Armoiries d'Amiens :
Les armoiries de la ville d'Amiens se blasonnent ainsi:
de gueule au lierre diaprant d'argent, au chef d'azur semé de fleurs de lis d'or.
Le tenant et le support sont deux licornes (la licorne est le symbole des vertus chevaleresques de pureté et d'attrait pour la beauté et la délicatesse).
le soutien est de feuilles d'acanthe, tandis que
le cimier est un château donjonné de cinq pièces.
Devise :
« Liliis tenaci vimine jungor » (Un lien puissant m'unit au lis).
Ornements extérieurs :
Légion d'honneur, Croix de guerre 1914-1918 avec palme et Croix de guerre 1939-1945 avec palme[1].
Les armoiries d'Amiens dans leur forme actuelle et la devise remontent au XVe siècle.

Préhistoire

Paléolithique

En 2007, des fouilles archéologiques, rue du Manège, ont mis au jour à Amiens les toutes premières traces d'occupation humaine dans une nappe alluviale perchée à 35 mètres au-dessus du fond de la vallée actuelle. L'âge des vestiges recueillis lors de cette intervention est daté d'environ 500 000 à 550 000 ans.

La présence d'hommes Homo heidelbergensis vraisemblablement, il y a 450 à 300 000 ans, est attestée dans la Somme grâce à des fouilles archéologiques réalisées à Abbeville, Amiens (Jardin archéologique de Saint-Acheul) et à Cagny, village voisin.

Biface en silex de Saint-Acheul

En 1853, des « haches taillées », selon le terme de l’époque, sont recueillies dans les anciennes alluvions de la Somme dans le quartier Saint-Acheul, à l’est de la ville. Cette découverte passionna les plus grands spécialistes internationaux de l’époque, Joseph Prestwich, Hugh Falconer, Charles Lyell ou John Evans, qui se pressent sur le site. En août 1859, Albert Gaudry y découvrit neuf « haches taillées » qui attestaient, selon lui, de la grande antiquité de l’humanité.

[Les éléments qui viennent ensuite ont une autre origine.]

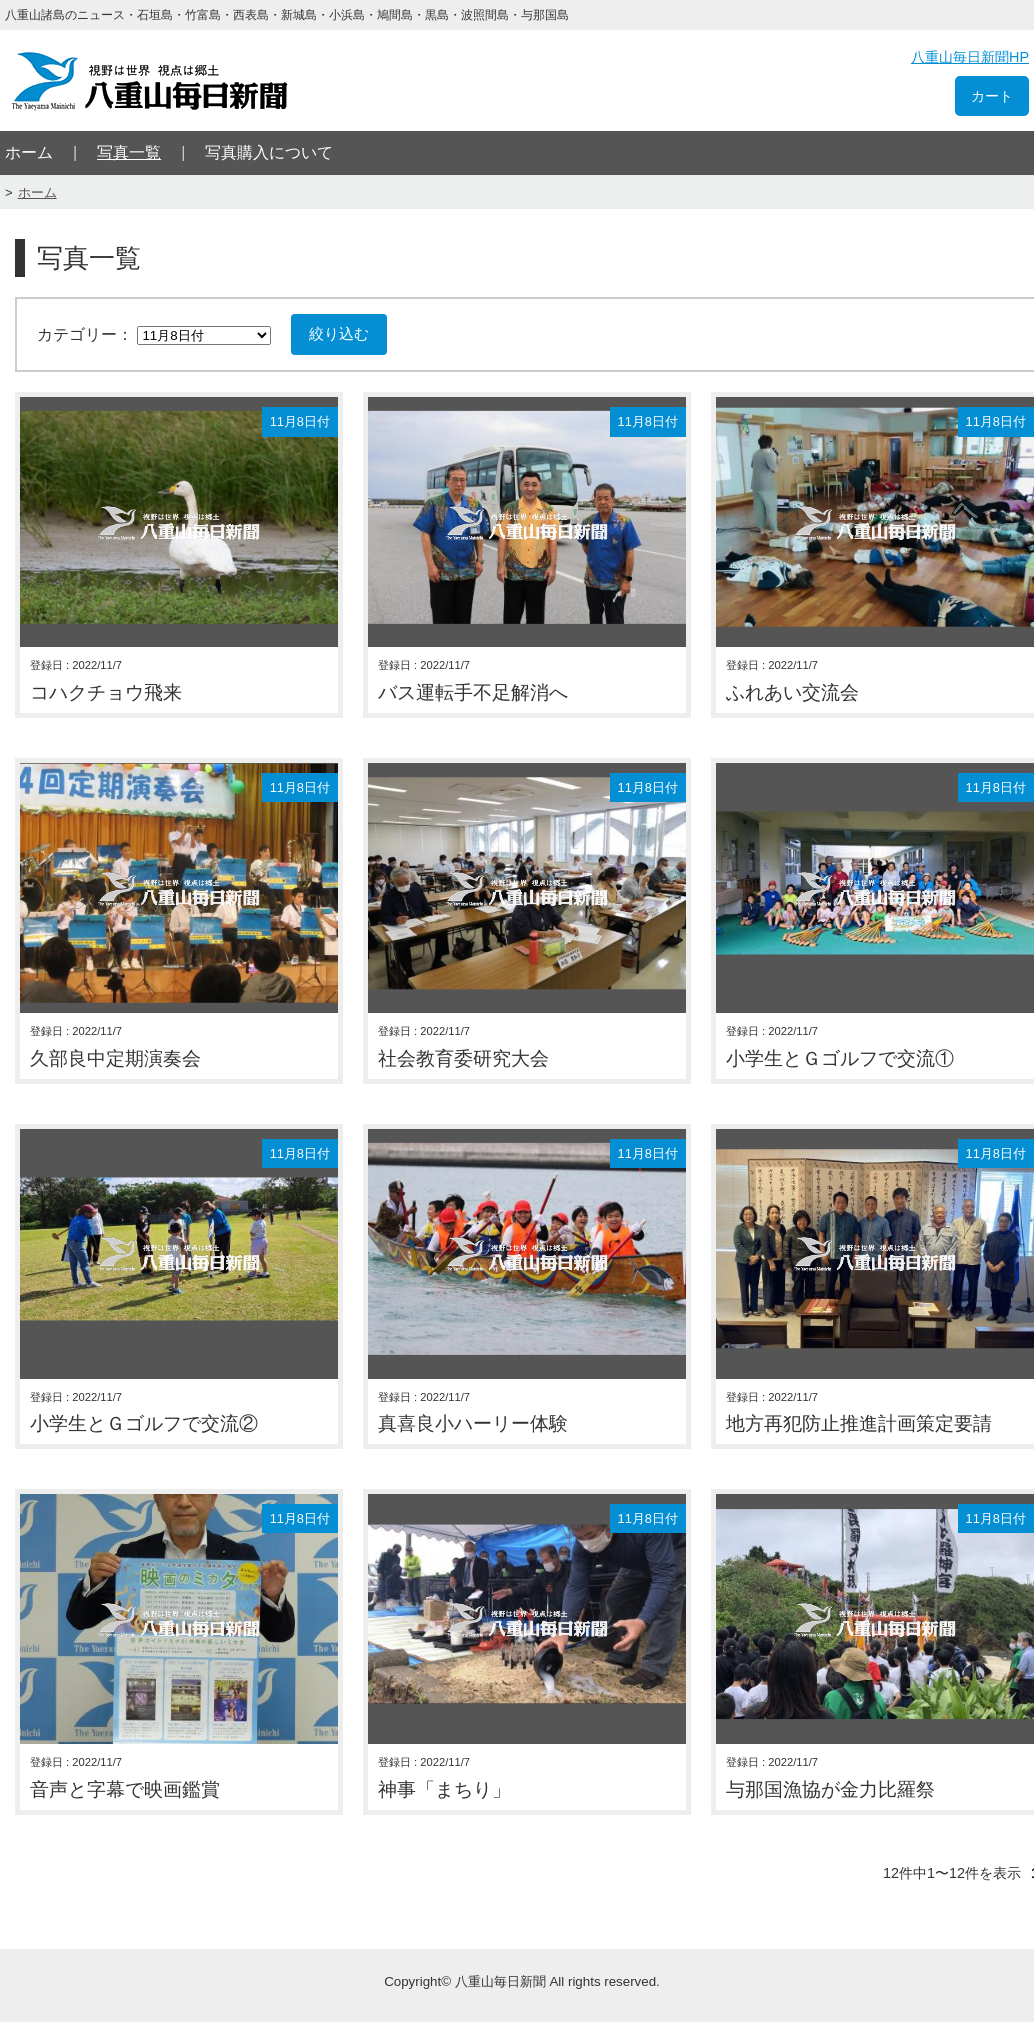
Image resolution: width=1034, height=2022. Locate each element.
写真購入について (269, 152)
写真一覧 (129, 152)
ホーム (29, 152)
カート (992, 96)
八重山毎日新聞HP (970, 57)
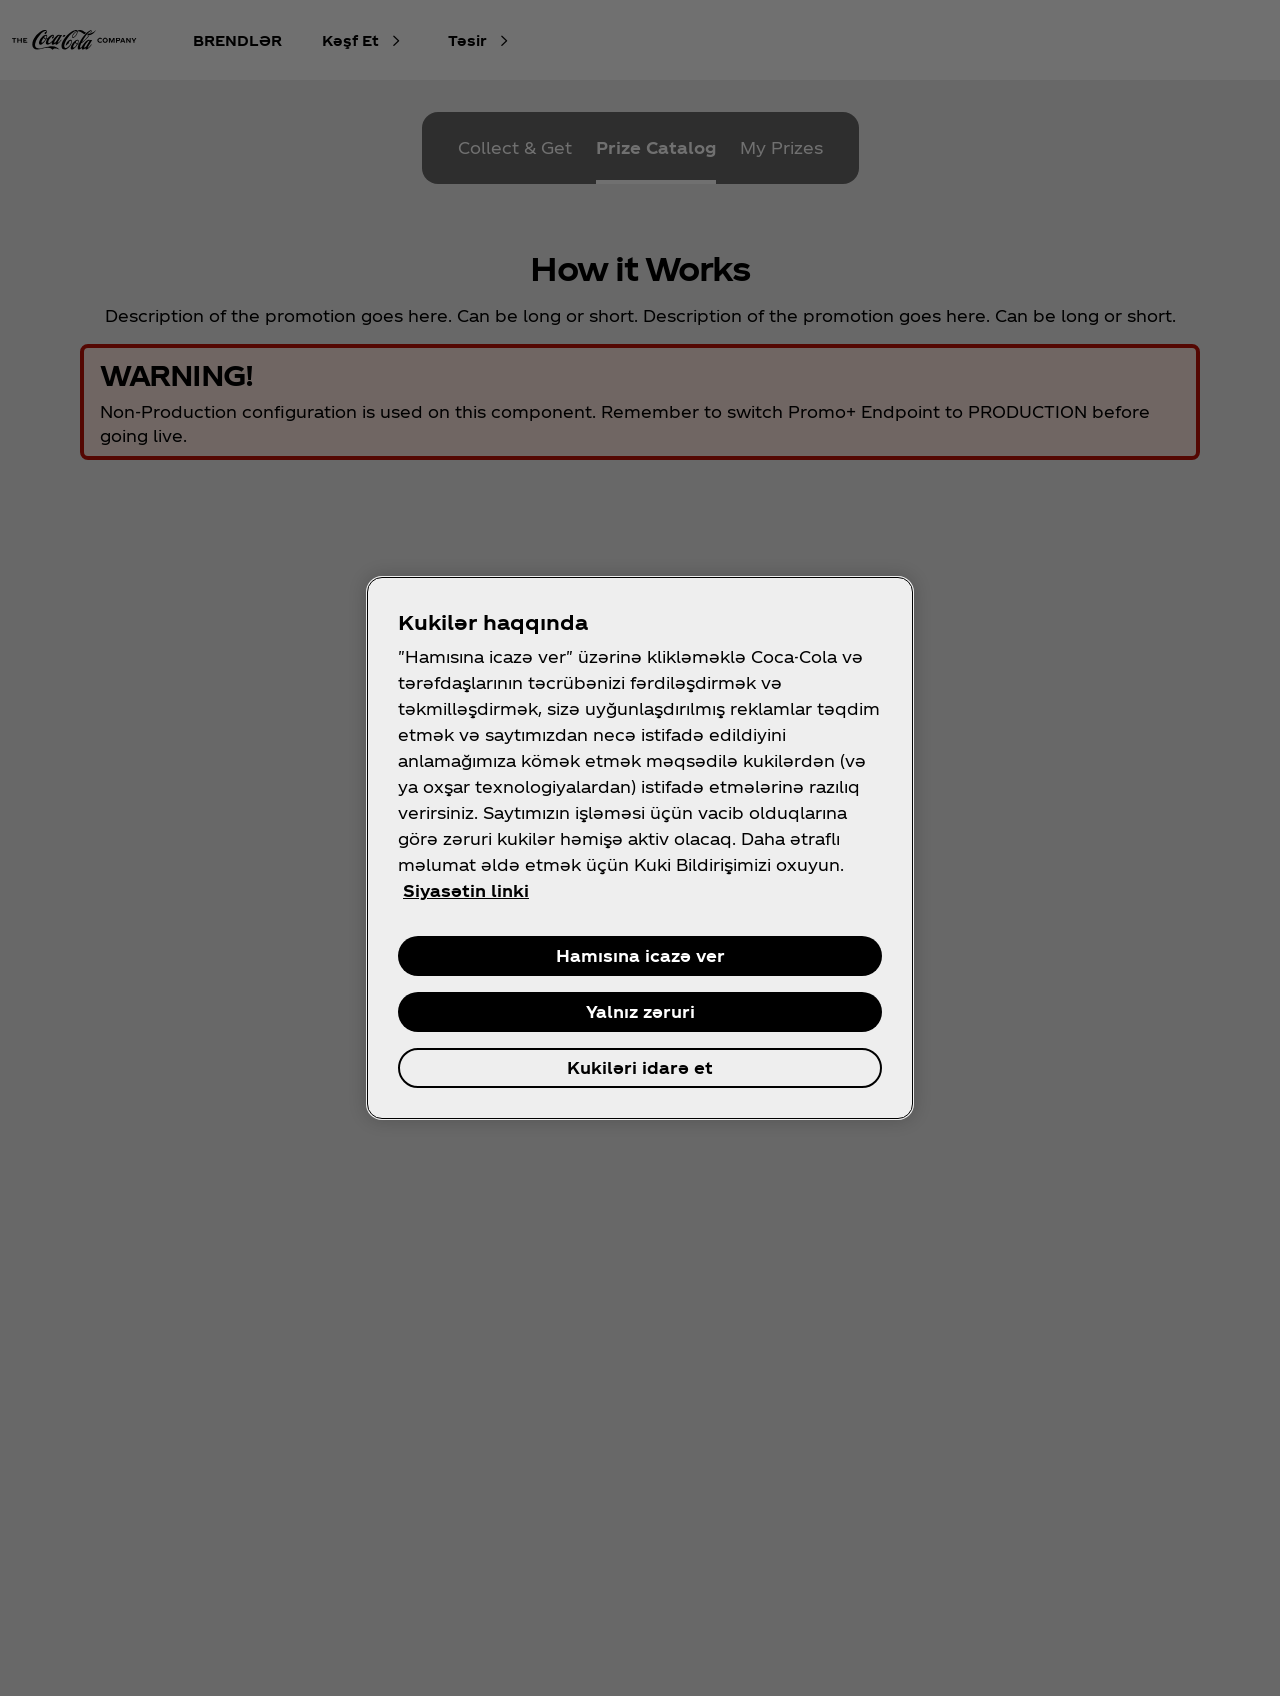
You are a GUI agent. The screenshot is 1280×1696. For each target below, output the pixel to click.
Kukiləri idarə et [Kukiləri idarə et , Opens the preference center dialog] (640, 1067)
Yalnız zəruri (640, 1011)
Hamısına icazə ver (640, 955)
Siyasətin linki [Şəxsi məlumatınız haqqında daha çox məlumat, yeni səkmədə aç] (466, 890)
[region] (640, 848)
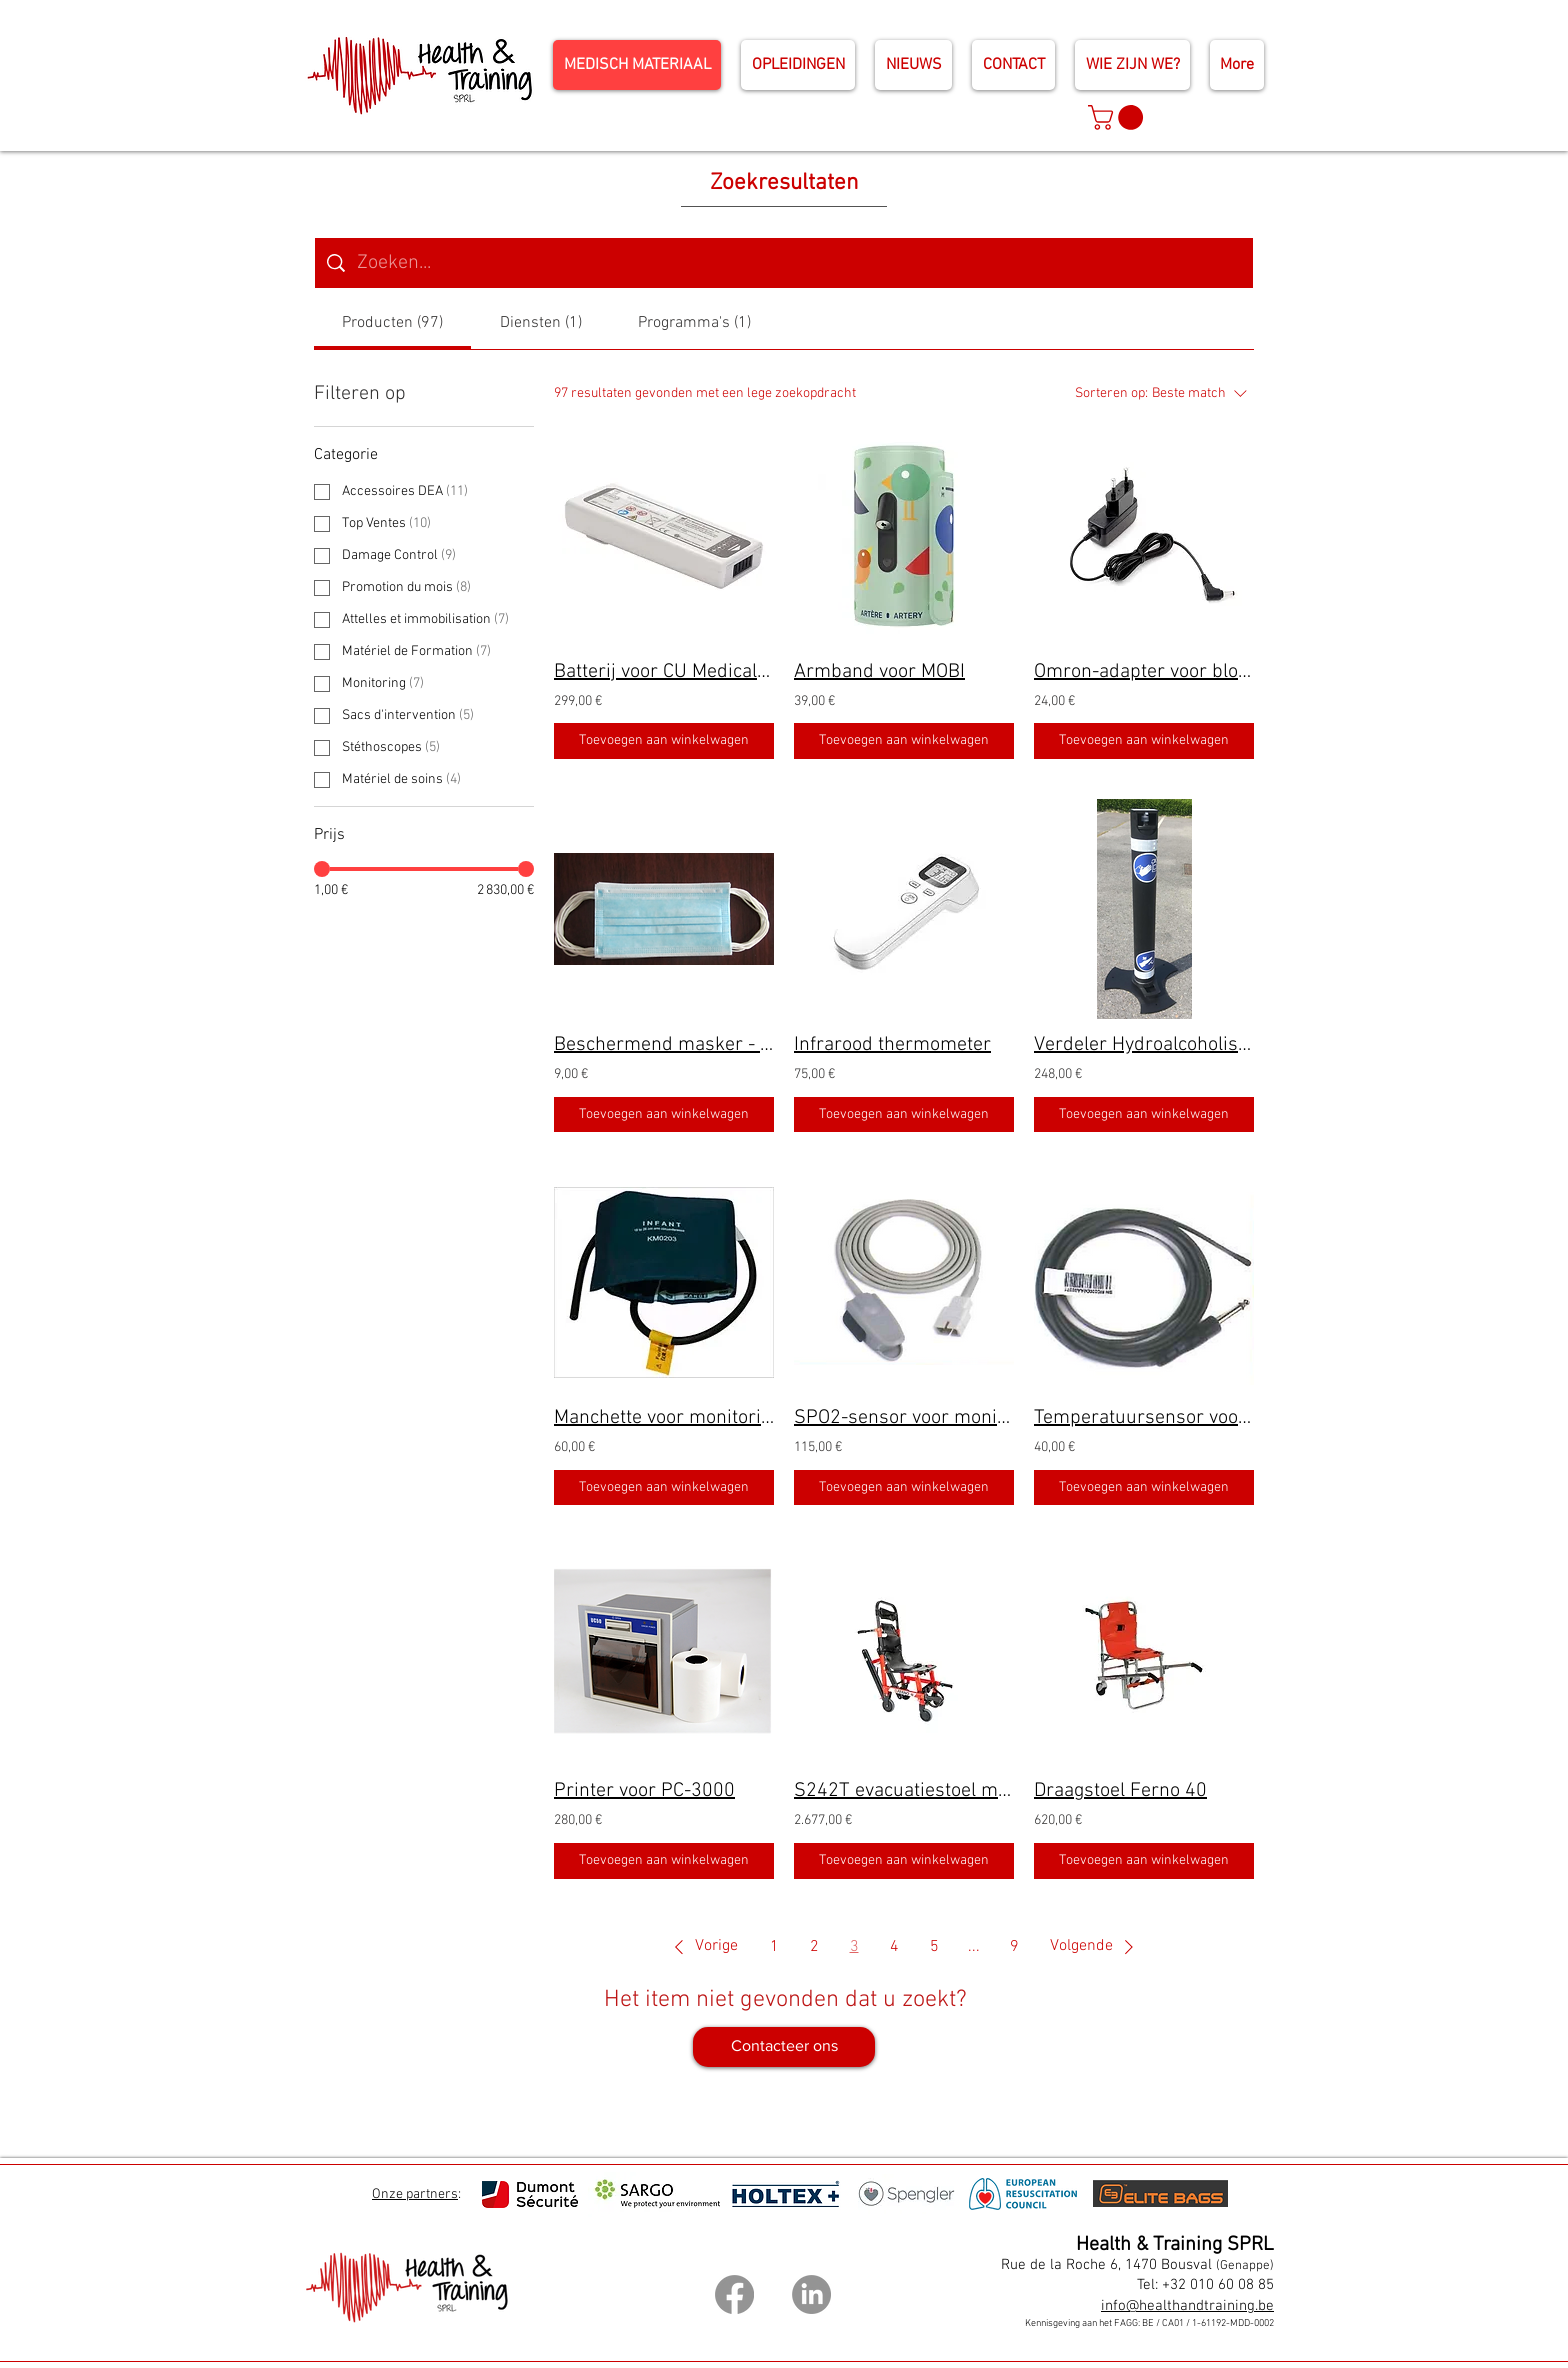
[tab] (392, 323)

Albert Gaudry, Gabriel de Mortillet et Victor Commont comptent parmi les principaux préhistoriens ayant étudié le gisement préhistorique de Saint-Acheul à Amiens. En 1872, Gabriel de Mortillet donna le nom d'Acheuléen à la civilisation du Paléolithique ancien caractérisée par les silex taillés identiques à ceux trouvés dans la quartier Saint-Acheul. Des gisements acheuléens ont été retrouvés près de la Ferme de Grâce près de Montières (quartier d'Amiens), dans plusieurs sites de la vallées de la Somme et de ses affluents. On retrouve cette civilisation en Europe et en Asie.

Ces découvertes marquèrent le début de la grande période de Saint-Acheul qui dura plus de trois-quarts de siècle. Entre 1860 et 1880, 20 000 bifaces sont ainsi recueillis. Saint-Acheul, dont la renommée est devenue internationale, accueille de très nombreux spécialistes et collectionneurs français et étrangers. Ce succès donnera naissance à un commerce lucratif de faux silex taillés.

Vers 35 000, l'Homo sapiens arriva au Paléolithique supérieur. On a retrouvé des sites d'occupation humaine et de débitage de silex du Magdalénien et du Périgordien dans la vallée de la Somme. À Amiens, dans le quartier de Renancourt, a été mise au jour, en juillet 2014, dans les vestiges d'un campement, une statuette féminine aux attributs sexuels très prononcés, datant de 23 000 ans avant notre ère. La Vénus de Renancourt, en pierre calcaire, est comparable aux 244 Vénus paléolithiques retrouvées à ce jour, en Europe et jusqu'en Sibérie[2].

Mésolithique

Le mésolithique est une période de la préhistoire situé entre le paléolithique et le néolithique qui débute vers 9 600 et prend fin vers 5 500 avant notre ère. En 2006, des fouilles archéologiques ont permis de découvrir des sites mésolithiques sur des positions d’anciennes berges de la Somme et de la Selle[3].

Néolithique

Un important gisement du Néolithique a été mis au jour dans le secteur Montières-Etouvie livrant une abondante industrie en silex jaune. Les briqueteries de Renancourt (quartier d'Amiens) ont également révélé d’importants vestiges attribuables au Néolithique ou au Chalcolithique comme en témoigne la hache bipenne naviforme exposée au musée de Picardie.

Âge du fer

La Tène

La période de La Tène, l'usage du fer se généralise, on a retrouvé un peu partout y compris dans des fermes isolées, des bas-fourneaux.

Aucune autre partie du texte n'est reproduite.